Since the 1970s, drug delivery systems for LAs have been the subject of considerable research efforts. Development strate-gies are typically based on interdisciplinary approaches that combine polymer science, pharmaceutics, bioconjugate chemistry, and molecular biology. The goals of these carriers are to provide a LA depot at the target site to prolong the drug effect and to decrease local and systemic toxicity by reducing the LA concentration and increasing LA permeability and absorption. These factors determine the concentration and the effect of the LA on the nervous tissue, influencing the latency, spread, inten-sity of the blockade, and the duration of action. Formulation approaches to systemically deliver LA have included the encapsulation in liposomes, complexation in cyclodextrins, association with biopolymers, transdermal nonliposomal carriers, and other carrier systems. Topical delivery systems for LA comprise of a wide spectrum of adjuvants, including viscosity-inducing agents, preservatives, permeation enhancers, and emollients. The physical state of these carriers varies from semisolid (gel, cream, ointment); liquid (emulsion, dispersion); to solid (patch) pharmaceutical forms.

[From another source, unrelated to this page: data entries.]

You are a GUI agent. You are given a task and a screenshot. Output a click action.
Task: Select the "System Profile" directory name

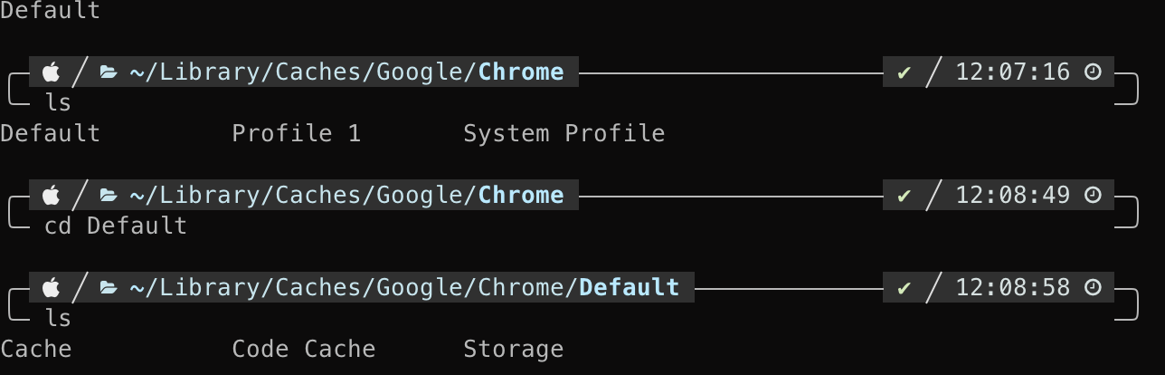coord(564,134)
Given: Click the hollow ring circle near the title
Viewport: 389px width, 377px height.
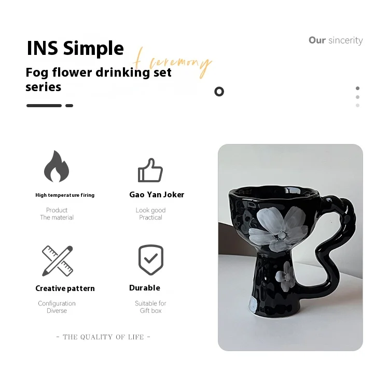Looking at the screenshot, I should pos(219,92).
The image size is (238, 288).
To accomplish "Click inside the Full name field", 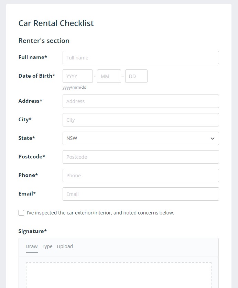I will [x=141, y=57].
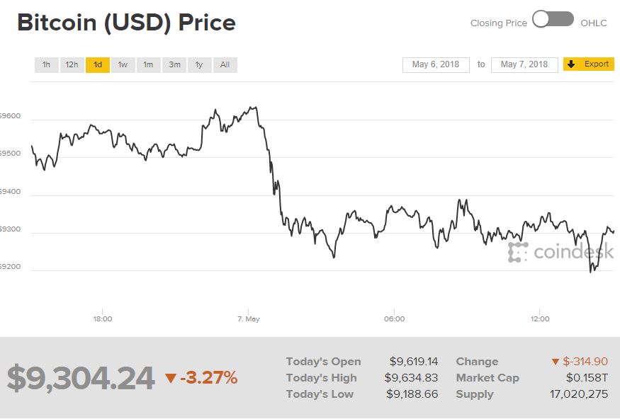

Liposome-Based Local Anesthetic Formulations

Liposomes, widely investigated as drug carriers for improving the delivery of therapeutic agents to specific sites in the body, are nonimmunogenic, biodegradable, nontoxic and work by encapsulating both hydrophilic and hydrophobic materials to deliver drugs. The structural versatility combined with the ability to encapsulate different compounds, such as LAs, is due to microscopic mono- or bi-layer phospholipid vesicles. The polar core of the liposphere allows hydrophilic drug molecules to become encapsulated. Amphiphilic and lipophilic molecules are solubilized within the phospholipid bilayer according to their affinity. Channel proteins can be incorporated into the liposome without a loss of activity within the hydrophobic domain of vesicle membranes, acting as a selective filter. Thus, drugs that are encapsulated with channel proteins are effectively protected from premature degradation by proteolytic enzymes and are able to diffuse through the channel driven by concentration gradients between the interior and exterior “nanocage.” Various types of liposomes can be prepared, depending on the number of lipid layers, size, surface charge, lipid composition, and methods of vesicle formation. In the case of liposomes and micro- or nanoparticle-based systems, the improved pharmaco-logical action is generated by the slow rate of release of the encapsulated drug from these lipid bilayers.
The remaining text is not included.